Dec 15, 2015
What is the most loathed household task for Americans? It turns out that it is cleaning bathrooms. The second most common response, however, was paying bills. In fact, 32% of the 2,000 consumers we surveyed had missed a payment due date in the last year, most often because they simply forgot to pay. Stress plays a significant role in why consumers dislike paying bills.
These insights came from research that we conducted earlier this Fall in preparation for Money20/20, an impressive payments and financial services innovation event that took place in Las Vegas. With more than 10,000 attendees this year, Money20/20 has grown into a massive conference and trade show—having to move from the Aria this year to leverage the larger Sands convention center.
I participated in the event once again as a presenter and session moderator on the topic of household bill payment. After presenting some of the research highlights, I had the pleasure of moderating an executive panel made up of four industry stakeholders with different market perspective. Panelists included:
- John Ballantyne, VP, Product Development Manager, Treasury & Payment Solutions at SunTrust
- Al Ko, SVP & GM Consumer Ecosystem Group (Mint & Mint Bills) of Intuit
- Eric Leiserson, Director, Market Insights & Research of Fiserv
- Rene Villa, Manager, Electronic Billing & Payments of Florida Power & Light
Our discussion focused on shifts in the household bill pay market and the technologies that will have the most impact in the future. Here are some of the key insights on mobile, bill consolidation services, and what the household bill payment market will look like in 2020.

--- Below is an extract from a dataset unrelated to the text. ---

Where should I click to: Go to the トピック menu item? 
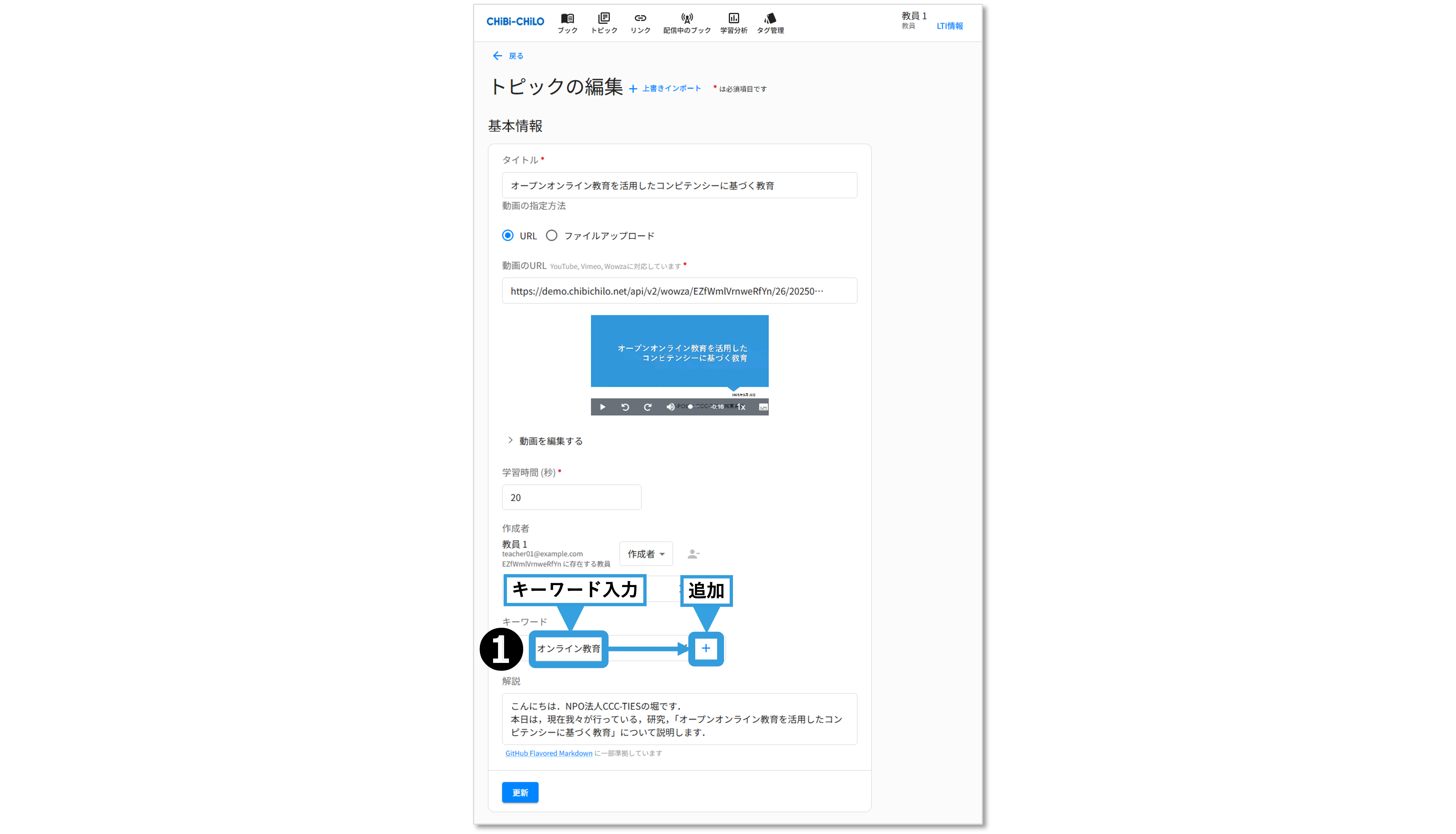pyautogui.click(x=604, y=23)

Mobile comes up in just about any panel discussion around customer communications, and ours was no different.
- John Ballantyne noted that SunTrust has “mobile-only clients now. So we’re seeing this dramatic shift, largely driven by millennials. So the channel by which people are paying bills is shifting and that’s happening at a much more rapid pace.”
- Al Ko commented that 70% of Mint users are mobile-only. He went on to say that his group has dramatically changed the way they develop products and services, from a desktop web-centric approach (with the best features going to the mobile app) to now being mobile-centric and deciding what to put on the desktop web version for those who still use it.
- Eric Leiserson spoke to the need for better alerts and reminders, noting that this will be a “game changer for online bill payments, and especially e-bill adoption.”
Bill Consolidation Services
InfoTrends research shows that 60% of consumers want to manage all of their monthly bill payments through a single portal. So regardless if the portal is a bank or a non-bank consolidation service (like doxo, FileThis, Finovera, or Mint Bills), the majority of consumers want an aggregated option.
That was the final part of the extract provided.